Dataset content:
★ ★ ★ ★ ★ ★ ★
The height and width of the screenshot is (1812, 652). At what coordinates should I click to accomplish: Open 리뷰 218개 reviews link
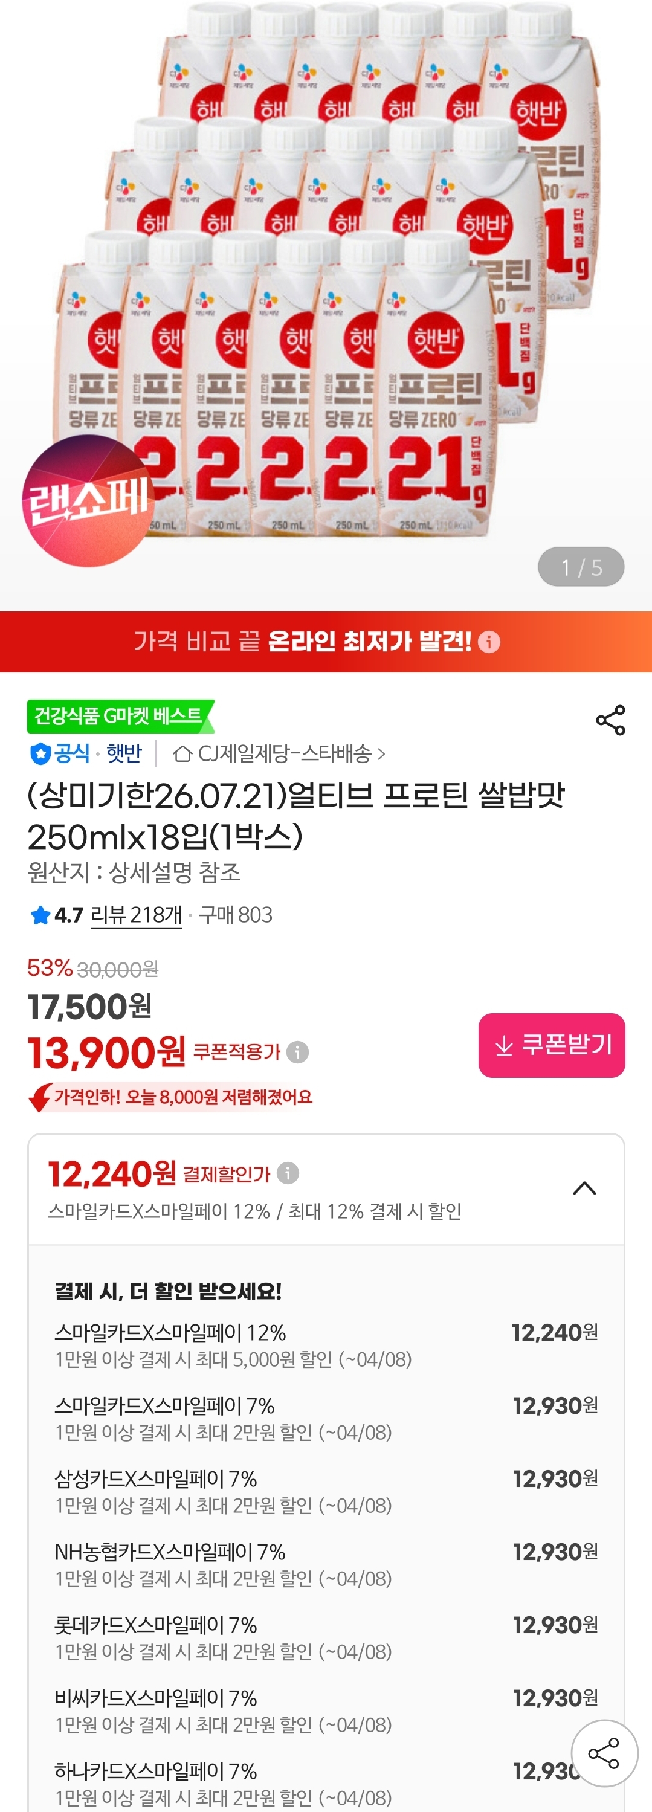pos(136,914)
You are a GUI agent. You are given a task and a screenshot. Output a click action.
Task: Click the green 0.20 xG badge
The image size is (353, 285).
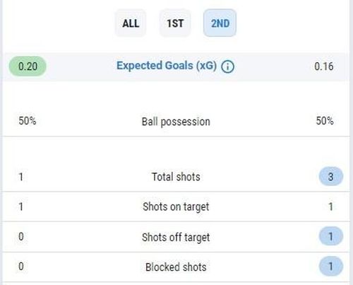28,66
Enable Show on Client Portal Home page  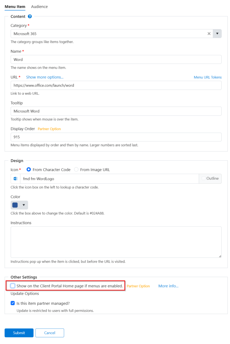coord(13,286)
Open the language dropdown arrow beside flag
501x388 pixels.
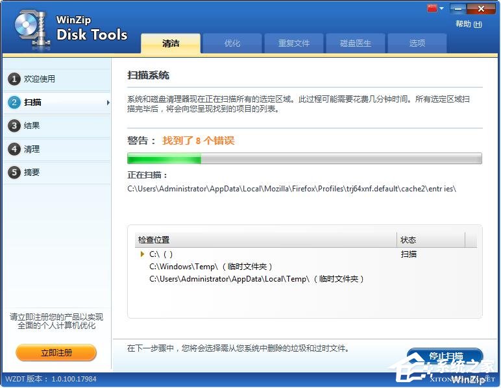click(442, 8)
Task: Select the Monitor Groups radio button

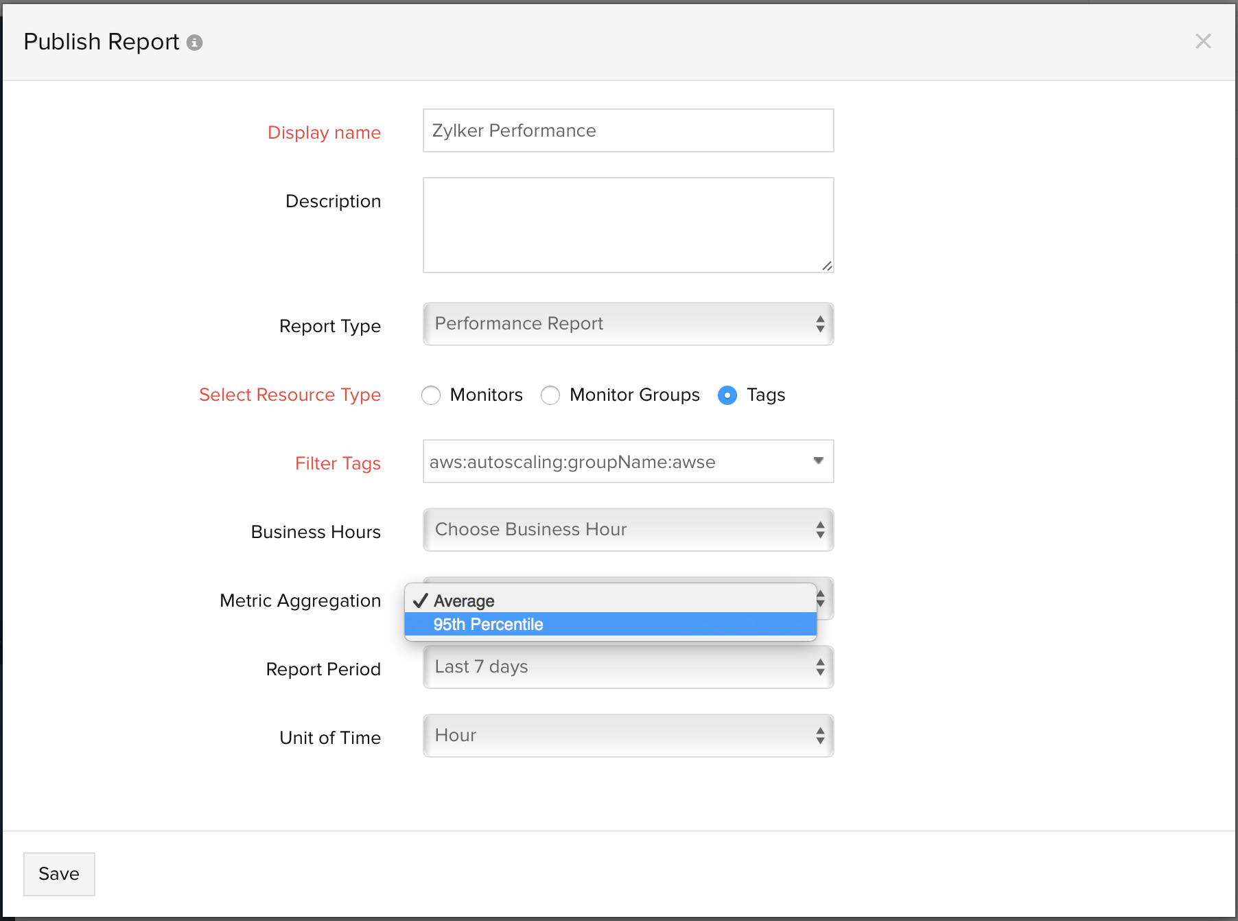Action: [550, 395]
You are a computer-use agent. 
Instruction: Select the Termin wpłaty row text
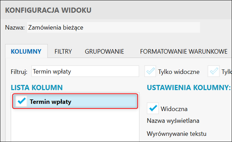tap(50, 101)
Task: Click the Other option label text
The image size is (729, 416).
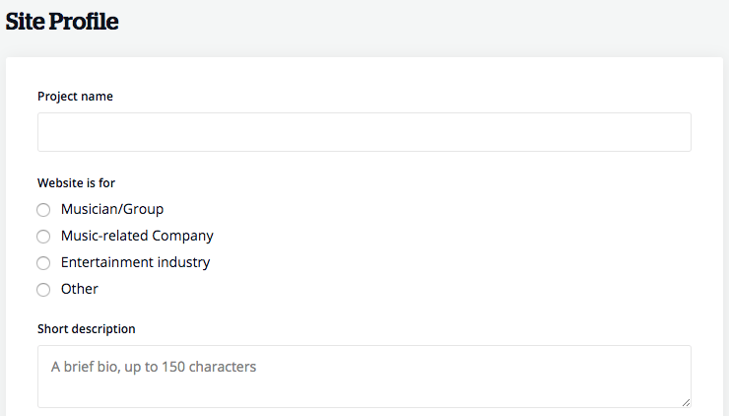Action: [80, 289]
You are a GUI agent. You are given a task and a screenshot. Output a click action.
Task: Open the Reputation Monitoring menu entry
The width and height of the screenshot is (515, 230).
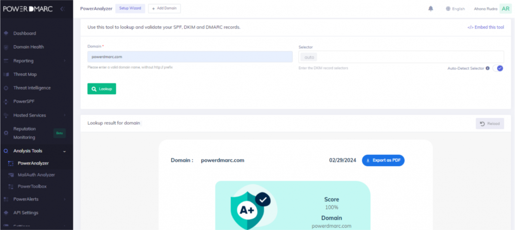pos(24,133)
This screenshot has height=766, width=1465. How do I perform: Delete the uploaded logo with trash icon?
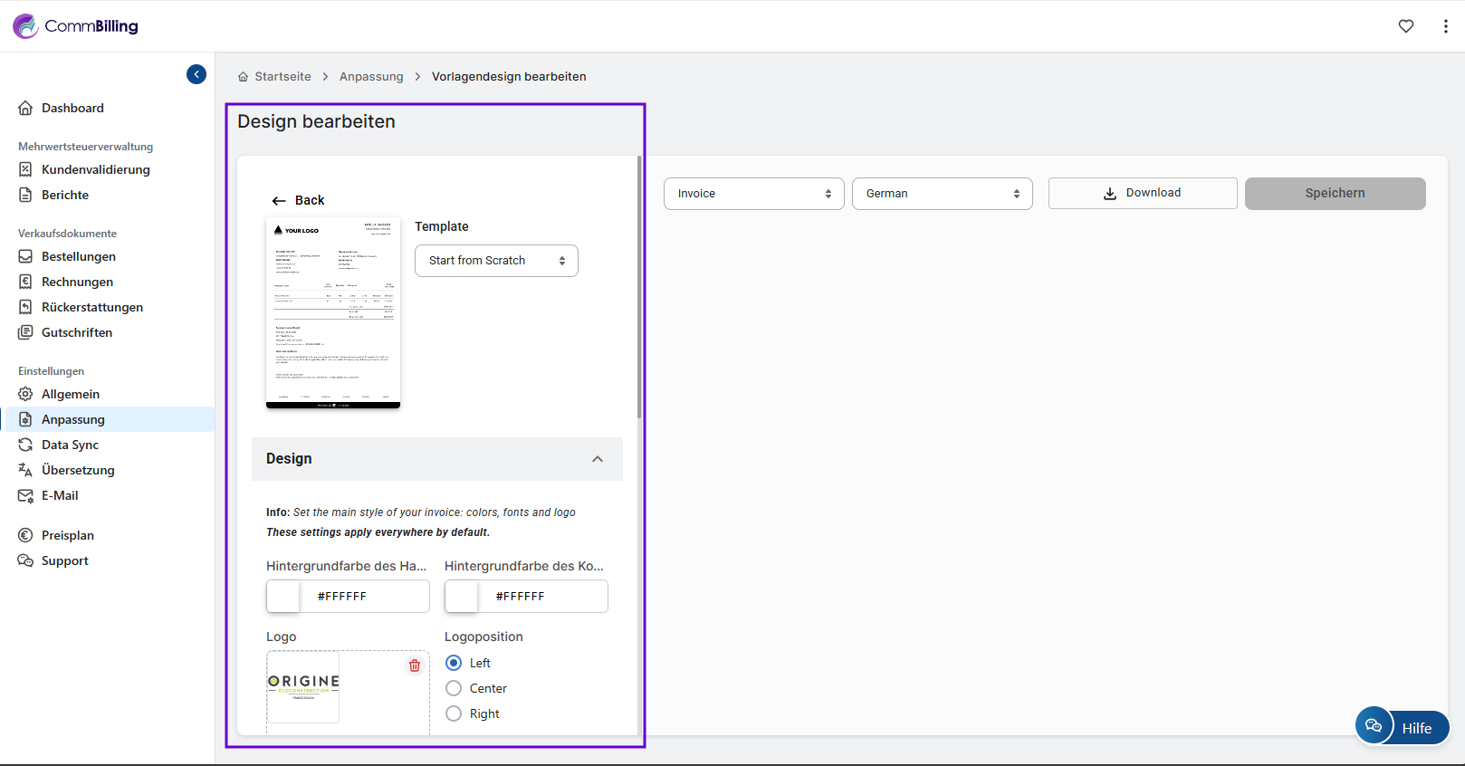click(x=415, y=665)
★ ★ ★ ★ ★ ★ ★
Assigned task: Everything from the line containing "Open the language dropdown arrow beside flag" through the end of the data should be printed exactly, line for line, except the pictures.

Completed exercise:
Open the language dropdown arrow beside flag
501x388 pixels.
click(442, 8)
Task: Select the Monitor Groups radio button

Action: [550, 395]
You are a computer-use agent. 
Instruction: Select the Termin wpłaty row text
tap(50, 101)
Task: Click the Other option label text
The image size is (729, 416).
Action: [80, 289]
You are a GUI agent. You are given a task and a screenshot. Output a click action.
Task: Open the Reputation Monitoring menu entry
The width and height of the screenshot is (515, 230).
pos(24,133)
This screenshot has height=766, width=1465. How do I perform: Delete the uploaded logo with trash icon?
click(x=415, y=665)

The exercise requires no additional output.